» **EXERCISE DIRECTIONS**: A bare number is the expected answer: the count of lines in the data holding "Stanno".
═════ DATA FOR THE TASK ═════
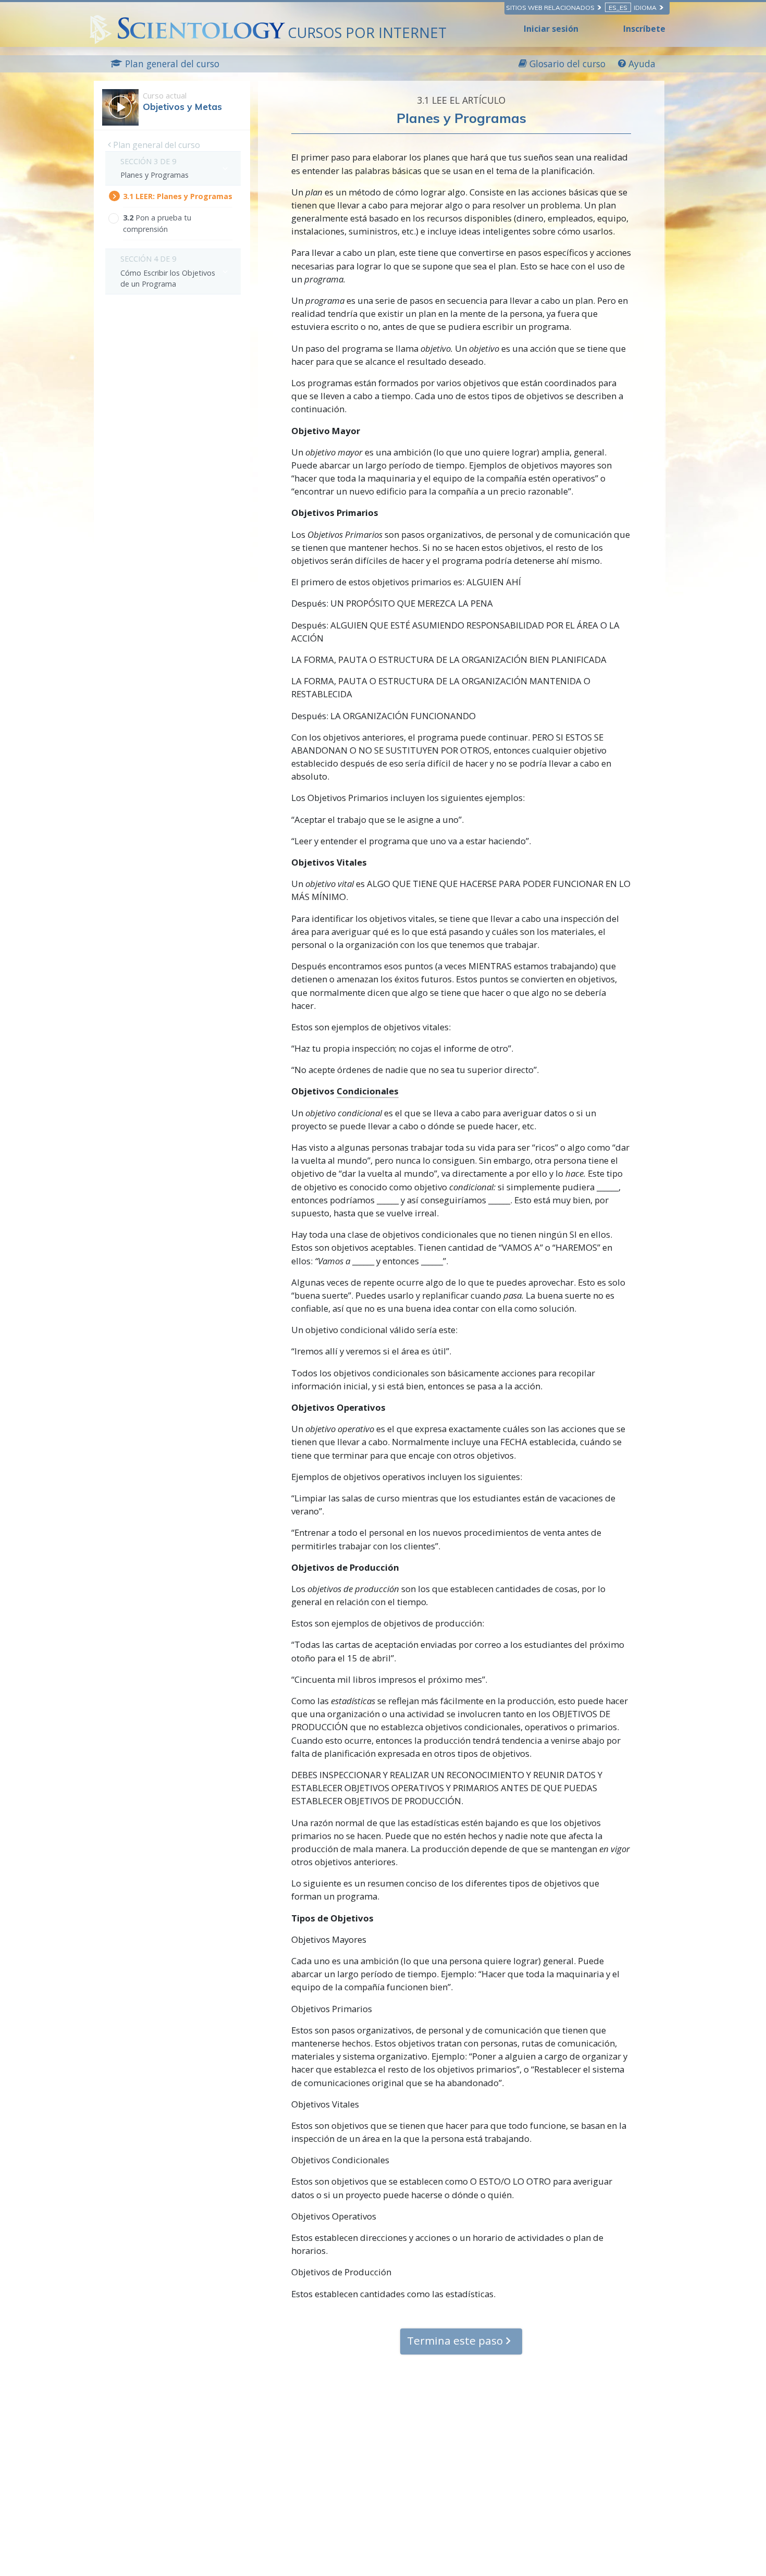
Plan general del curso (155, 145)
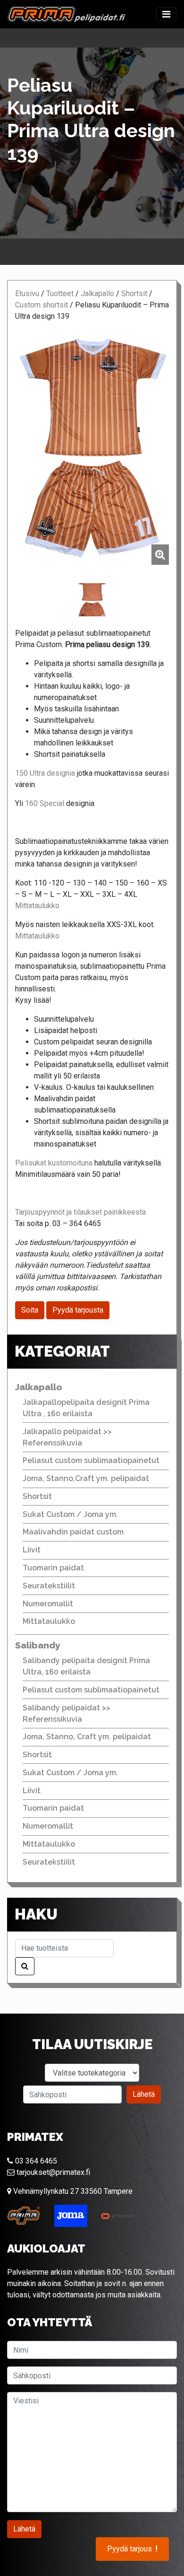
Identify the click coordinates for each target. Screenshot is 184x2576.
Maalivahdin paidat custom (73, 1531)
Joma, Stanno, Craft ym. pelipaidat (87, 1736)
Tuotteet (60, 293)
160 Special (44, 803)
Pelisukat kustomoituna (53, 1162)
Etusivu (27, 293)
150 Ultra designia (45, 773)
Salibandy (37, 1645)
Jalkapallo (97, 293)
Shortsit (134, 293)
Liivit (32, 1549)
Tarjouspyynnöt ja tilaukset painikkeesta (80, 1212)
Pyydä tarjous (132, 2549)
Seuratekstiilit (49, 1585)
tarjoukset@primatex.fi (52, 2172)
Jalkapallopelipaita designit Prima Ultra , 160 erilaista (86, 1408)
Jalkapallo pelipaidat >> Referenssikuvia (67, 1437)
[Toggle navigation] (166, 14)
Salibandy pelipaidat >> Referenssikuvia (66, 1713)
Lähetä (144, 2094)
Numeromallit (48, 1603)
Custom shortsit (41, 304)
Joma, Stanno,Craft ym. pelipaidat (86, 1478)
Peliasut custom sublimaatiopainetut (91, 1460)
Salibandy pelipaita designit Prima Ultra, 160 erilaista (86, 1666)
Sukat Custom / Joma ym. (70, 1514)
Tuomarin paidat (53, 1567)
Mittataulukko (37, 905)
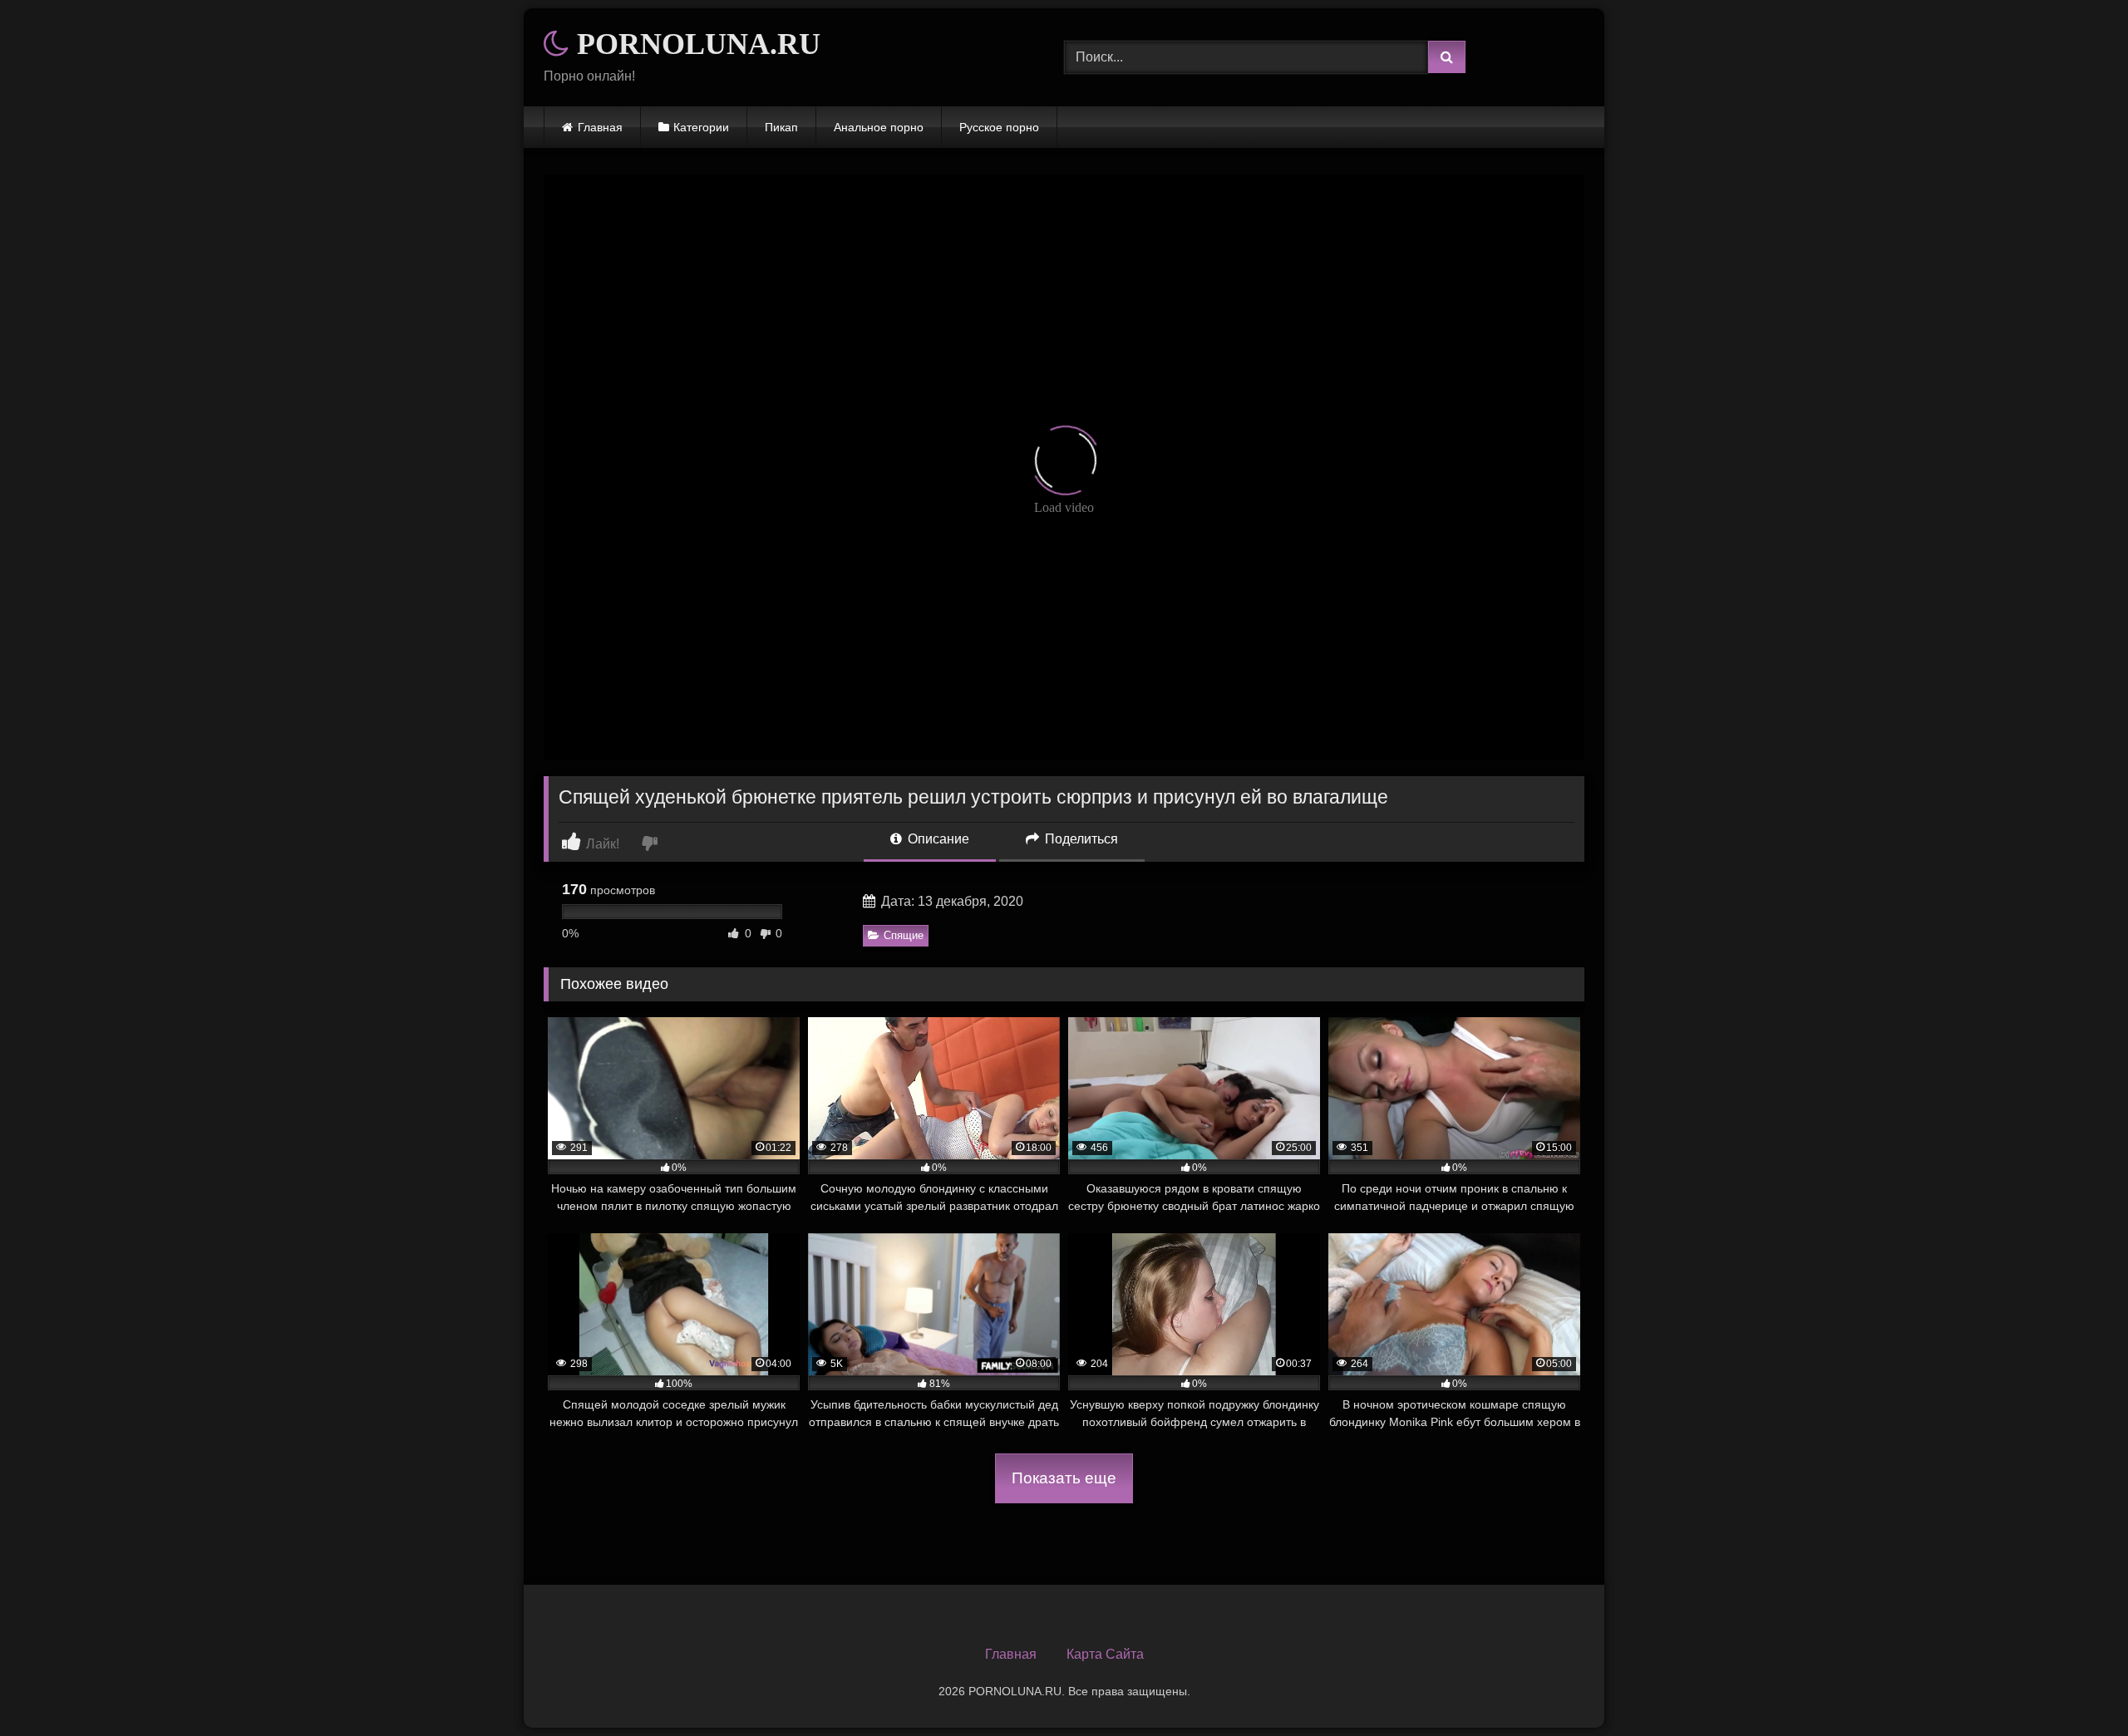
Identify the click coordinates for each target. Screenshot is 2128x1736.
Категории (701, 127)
═════
» **ANSWER AREA**: 2